Fortunately, there is a solution to that, in the form of certificates. The idea here is that there is someone you trust in the world, because they are known to be trustworthy and because they have a process in place that ensures their word is worth your trust. You get their public key and whenever they send you a message encrypted with the corresponding key, you know it's them.

Imagine now they sent you a message saying something like, "Yes, I know XYZ, and I if they tell you abc is their public key, then that's right." Why, then you could trust the public key "abc"! Note that you have to trust a lot here: you have to trust the verifier in both keeping their list of good public keys safe, and in not snooping on the messages you send using "abc". After all, they told you "abc" is good!

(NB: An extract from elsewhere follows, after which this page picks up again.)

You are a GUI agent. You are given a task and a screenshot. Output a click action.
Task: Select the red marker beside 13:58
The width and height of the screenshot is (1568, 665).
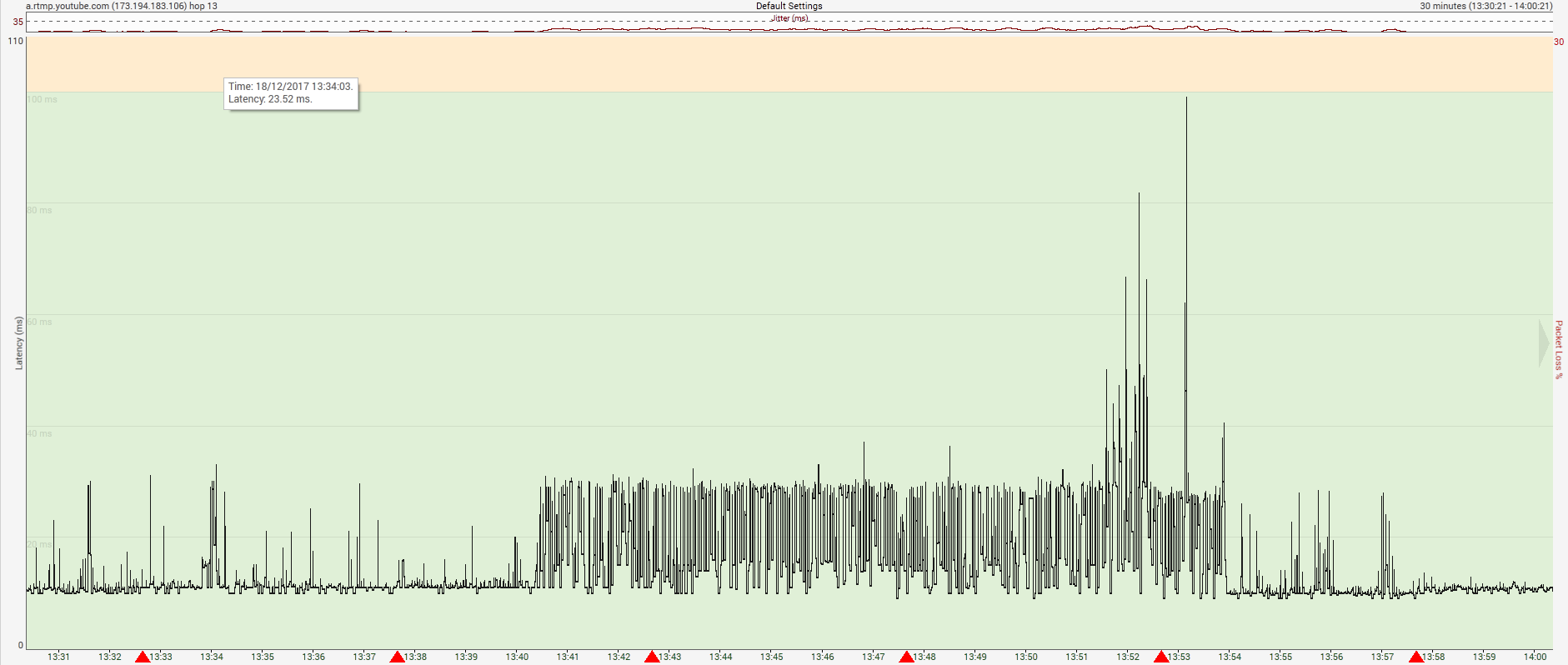click(x=1415, y=658)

In practice, that's done all the time without your knowing it. Browsers connect to secure sites (the ones whose URL starts with https:// instead of http://) by doing just that: the site shows a certificate that has some basic information, including someone trustworthy that can verify the information on the certificate. That someone is trusted by someone else, who is trusted by someone else again, who is trusted by someone you trust. In the end, you trust that first certificate because of all the other people's/sites' trust.

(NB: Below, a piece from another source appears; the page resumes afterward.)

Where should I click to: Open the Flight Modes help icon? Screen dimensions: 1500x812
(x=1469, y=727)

When our browser connects to a secure URL, e.g., it immediately demands a certificate. Once it verifies all the data and the certificate chain, then it talks to the server and trusts it. The browsers usually display that in a very non-obvious way, for instance by showing a little lock at the bottom of the screen. If you click on the lock, you'll probably get the certificate information on screen. When you look at it, you'll notice that the fields in there all make sense now.

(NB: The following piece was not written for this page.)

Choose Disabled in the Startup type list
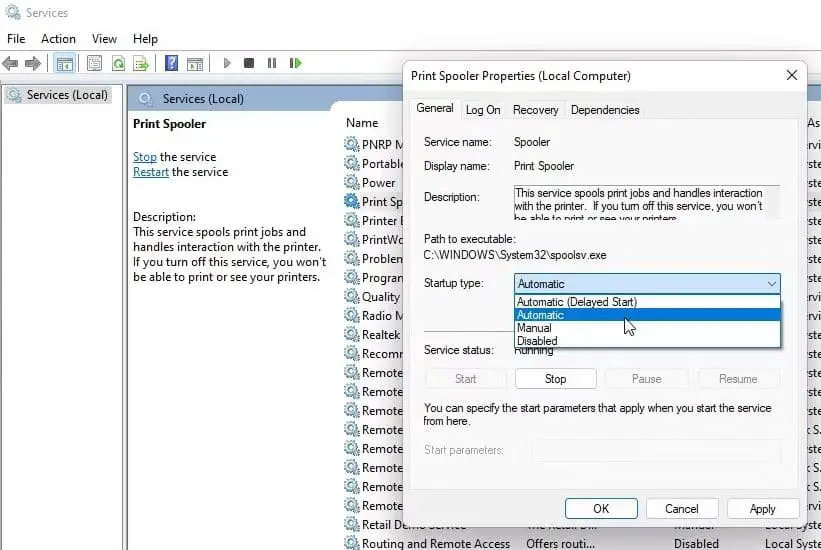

Sometimes it's just as important to know that two parties talked as it is to know what they said. You probably remember how big a deal it was when rumors surfaced that an Al Qaeda operative had been in secret talks with the Iraqi government during the build-up of the War in Iraq. It didn't really matter what they had said: it was the fact itself they had talks that was
Frankly, on the Internet the problem is less one of spies and terrorists and more one of not having certain parties know you are using certain services. Maybe you don't want your Internet provider to know you are surfing for porn, or maybe you don't want your government to know that you are reading up on a massacre it perpetrated.

Anonymization provides that level of protection. It takes a message and bounces it around so that neither the end point nor anyone untrusted in the middle know where it came from.

Today, there are two main forms of anonymization available: trusted proxies and TOR. The former is mostly used to bypass restricted networks, the latter... oh, well, look it up yourselves, I am not going to get into a controversy here.

Basically, in both cases the idea is to connect through an encrypted tunnel. While your requests and the responses may be in the clear, the tunnel through which they flow may be encrypted.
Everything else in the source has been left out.